Порою дивные нам око
Являет виды. Но, к обиде,
Чуть приглядевшись, и намека
На Совершенство в них не видим.
И наблюденья подытожив,
Природу выругаем «дурой»...
 

Не так обходится художник
С несовершенною натурой:
Он не хулит ее манеры,
Но на холсте преображает.
И с каждой уличной Венеры
Дань Совершенству собирает
*.

-----------------------------------
* Перевод В. Мещей.
21

    Естественно, эта теория была популярна среди художников, но она противоречит как логике, так и опыту. С точки зрения логики она переносит проблему с целого на части: нам остается лишь гадать, согласно какому идеальному образцу Зевксис выбирал или отвергал руки, шеи, груди и так далее своих пяти девушек. И даже если допустить, что мы обнаруживаем некоторые отдельные члены или черты, по каким-то мистическим причинам кажущиеся нам совершенно прекрасными, опыт показывает, что часто невозможно соединить их в одно целое. Они хороши на своем месте, органичны, и рассматривать их отвлеченно — значит лишить их той ритмической жизненности, от которой зависит вся их красота.

= = = =

*Набор заданий*:
1. Из скольких девушек, согласно отрывку, Зевксис выбирал руки, шеи и груди?
2. Перепишите, пожалуйста, дословно часть отрывка: начните с места, где стоит «Не так обходится», и остановитесь после «вся их красота.».

= = = =

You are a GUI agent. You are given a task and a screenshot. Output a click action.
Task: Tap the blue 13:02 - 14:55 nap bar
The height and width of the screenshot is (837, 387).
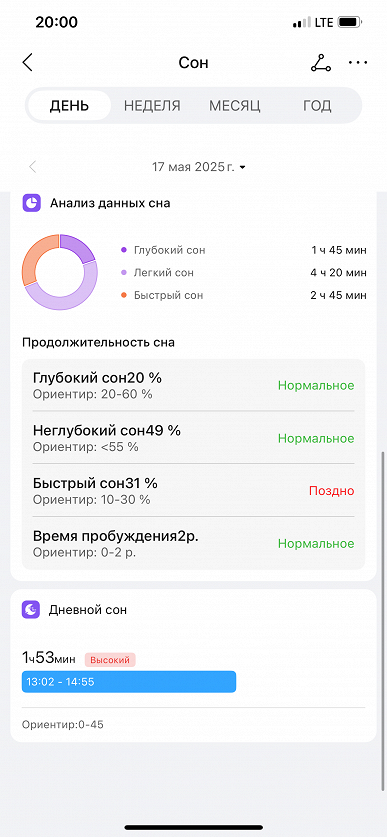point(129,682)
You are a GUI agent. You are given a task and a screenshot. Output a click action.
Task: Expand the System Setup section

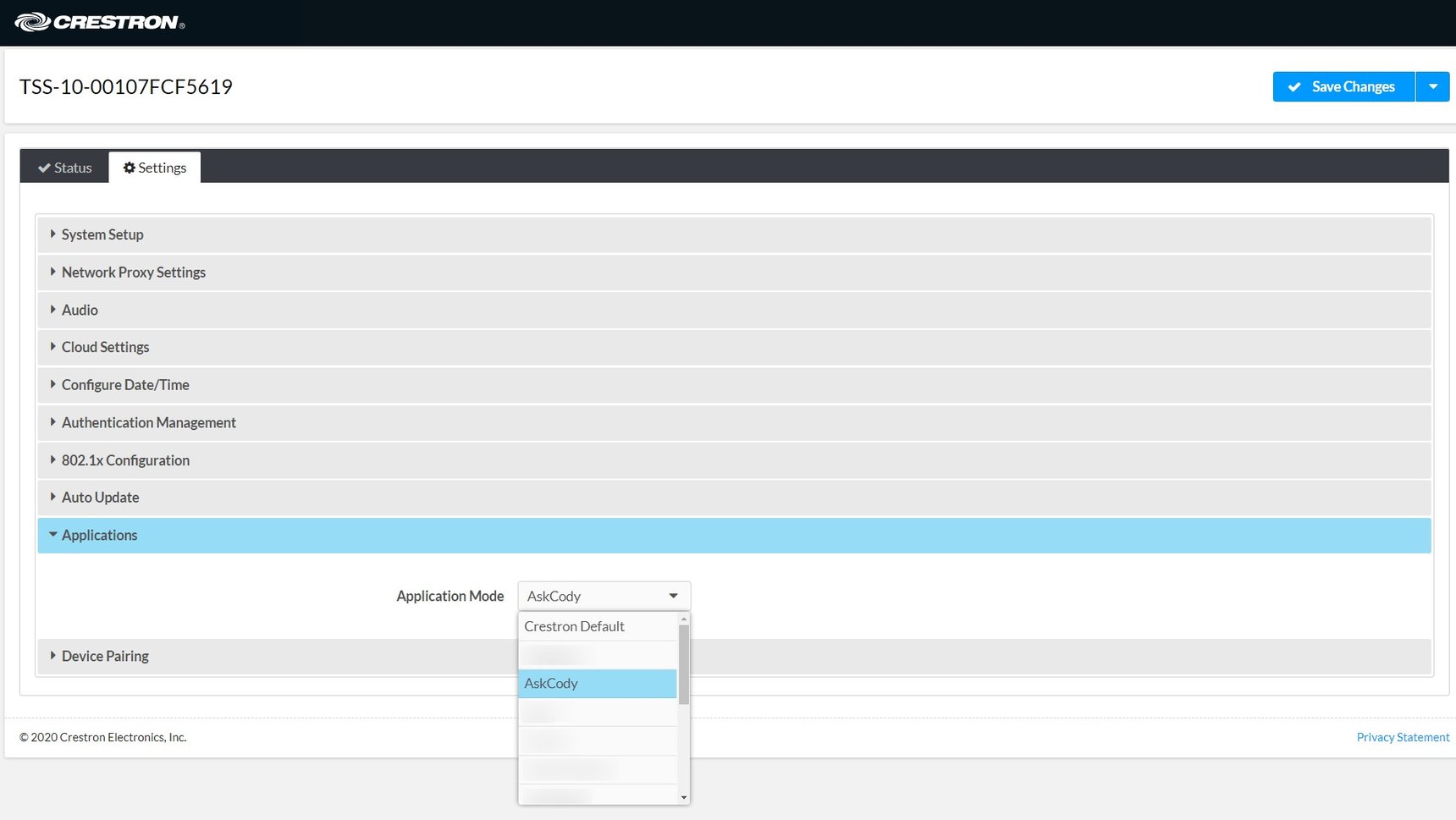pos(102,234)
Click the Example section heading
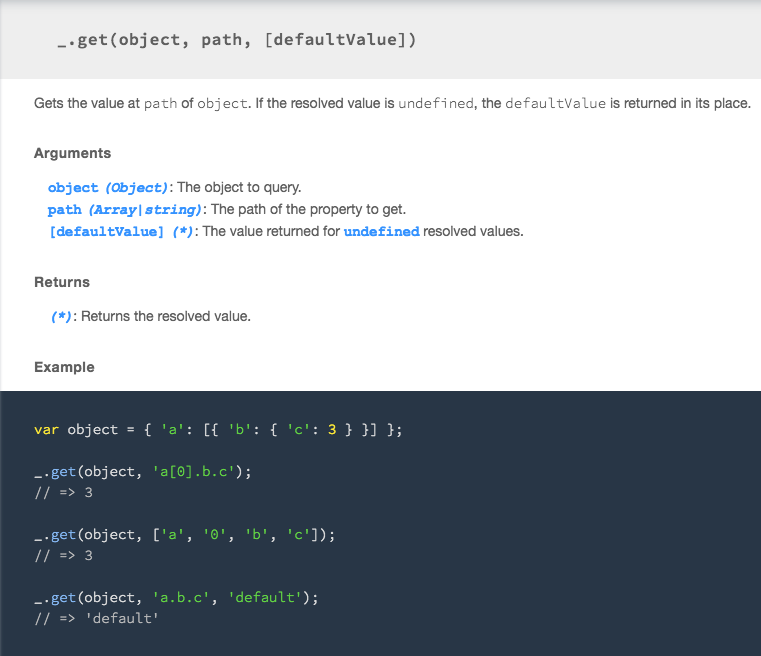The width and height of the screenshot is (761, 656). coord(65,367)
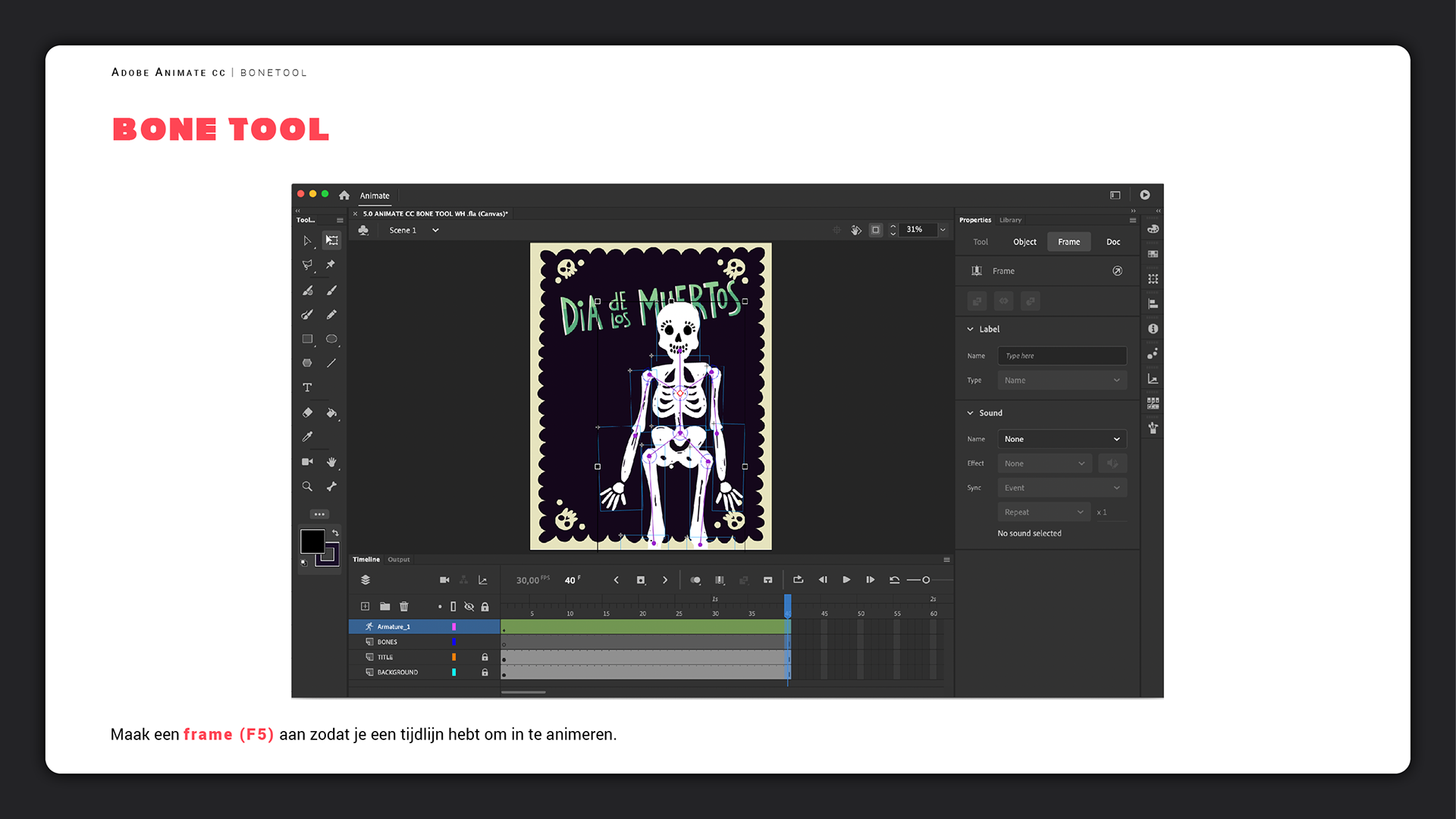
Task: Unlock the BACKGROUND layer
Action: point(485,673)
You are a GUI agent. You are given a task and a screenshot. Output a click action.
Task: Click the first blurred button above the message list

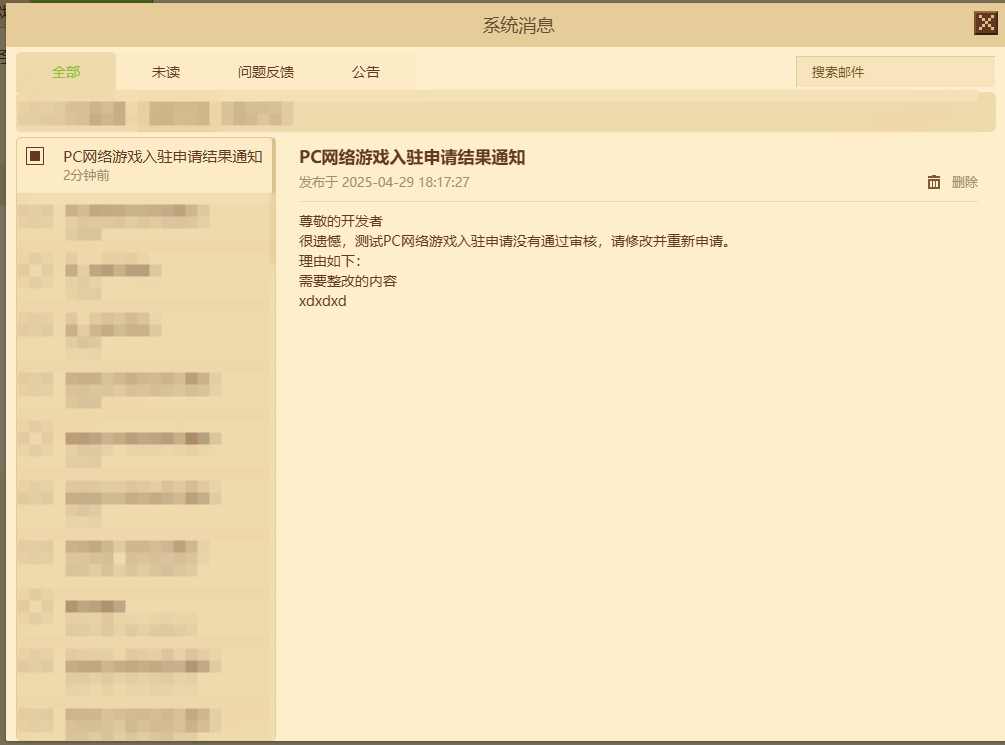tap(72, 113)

= = = =

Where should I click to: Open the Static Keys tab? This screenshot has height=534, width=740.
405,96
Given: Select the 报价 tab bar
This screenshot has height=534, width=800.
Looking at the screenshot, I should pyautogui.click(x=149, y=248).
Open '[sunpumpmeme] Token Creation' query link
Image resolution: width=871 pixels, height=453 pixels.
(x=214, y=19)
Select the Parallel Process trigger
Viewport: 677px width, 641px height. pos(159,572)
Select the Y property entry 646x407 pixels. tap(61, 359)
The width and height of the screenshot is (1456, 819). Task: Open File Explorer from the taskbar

= = = =

*Ответы по заданиям*:
1. Из пяти.

2.
Не так обходится художник
С несовершенною натурой:
Он не хулит ее манеры,
Но на холсте преображает.
И с каждой уличной Венеры
Дань Совершенству собирает
*.

-----------------------------------
* Перевод В. Мещей.
21

    Естественно, эта теория была популярна среди художников, но она противоречит как логике, так и опыту. С точки зрения логики она переносит проблему с целого на части: нам остается лишь гадать, согласно какому идеальному образцу Зевксис выбирал или отвергал руки, шеи, груди и так далее своих пяти девушек. И даже если допустить, что мы обнаруживаем некоторые отдельные члены или черты, по каким-то мистическим причинам кажущиеся нам совершенно прекрасными, опыт показывает, что часто невозможно соединить их в одно целое. Они хороши на своем месте, органичны, и рассматривать их отвлеченно — значит лишить их той ритмической жизненности, от которой зависит вся их красота.